Tax Lessons from the Astor Trial
Bridget J. Crawford
Pace University School of Law
August 31, 2009
Tax Notes, Vol. 166, No. 9, 2009
This article examines the changes that philanthropist Brooke Russell Astor made to her will – or, more accurately, the changes that Mrs. Astor purportedly made to her will – before her death in 2007. Anthony Marshall, the 85-year old son of Brooke Astor, and lawyer Francis X. Morrissey, who supervised the execution of a third codicil to her will, presently stand accused of more than 20 criminal counts including fraud and conspiracy. Ultimately a jury will decide whether the defendants duped and sole from Mrs. Astor. In the meantime, however, the prosecution and the press have presented as “evidence” of alleged wrongdoing nothing more than evidence that Mrs. Astor's lawyers recommended standard tax planning techniques. Those who seek an analysis of the particular criminal charges should look elsewhere. Fishers for gossipy commentary on the professional conduct of the lawyers who have testified in Astor case will be disappointed. Tax gurus, read on for a discussion of charitable remainder trusts, income in respect of a decedent, multi-generational philanthropy, fiduciary powers and estate tax deductions under IRC § 2053.

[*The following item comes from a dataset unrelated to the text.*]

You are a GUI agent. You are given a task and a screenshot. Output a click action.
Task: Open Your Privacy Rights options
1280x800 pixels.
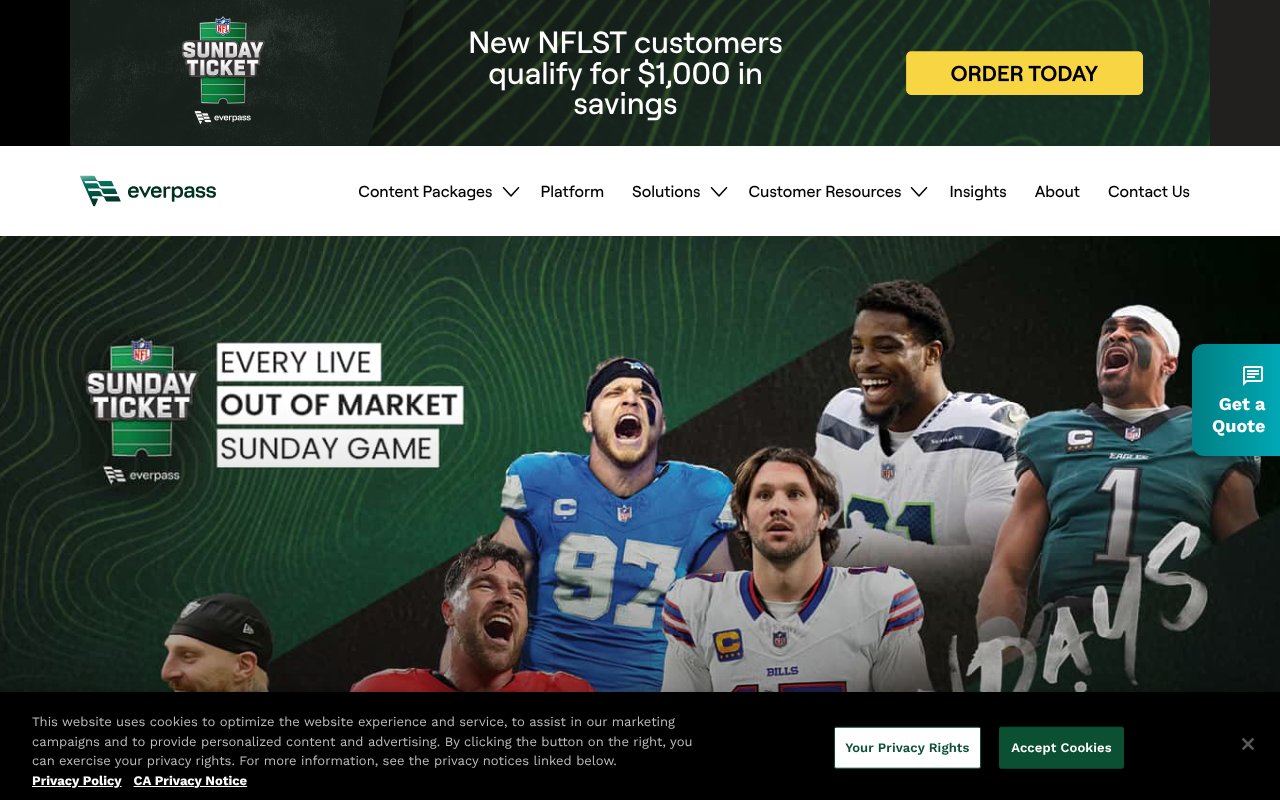907,748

Number of Pages in PDF File: 5
Keywords: estate tax, gift tax, deduction, Astor, will, trust, estate, 2053, charitable remainder trust, IRD, fiduciary, Marshall, Morrissey
JEL Classification: K34Accepted Paper Series
Date posted: September 2, 2009 ; Last revised: September 22, 2009
© 2014 Social Science Electronic Publishing, Inc. All Rights Reserved.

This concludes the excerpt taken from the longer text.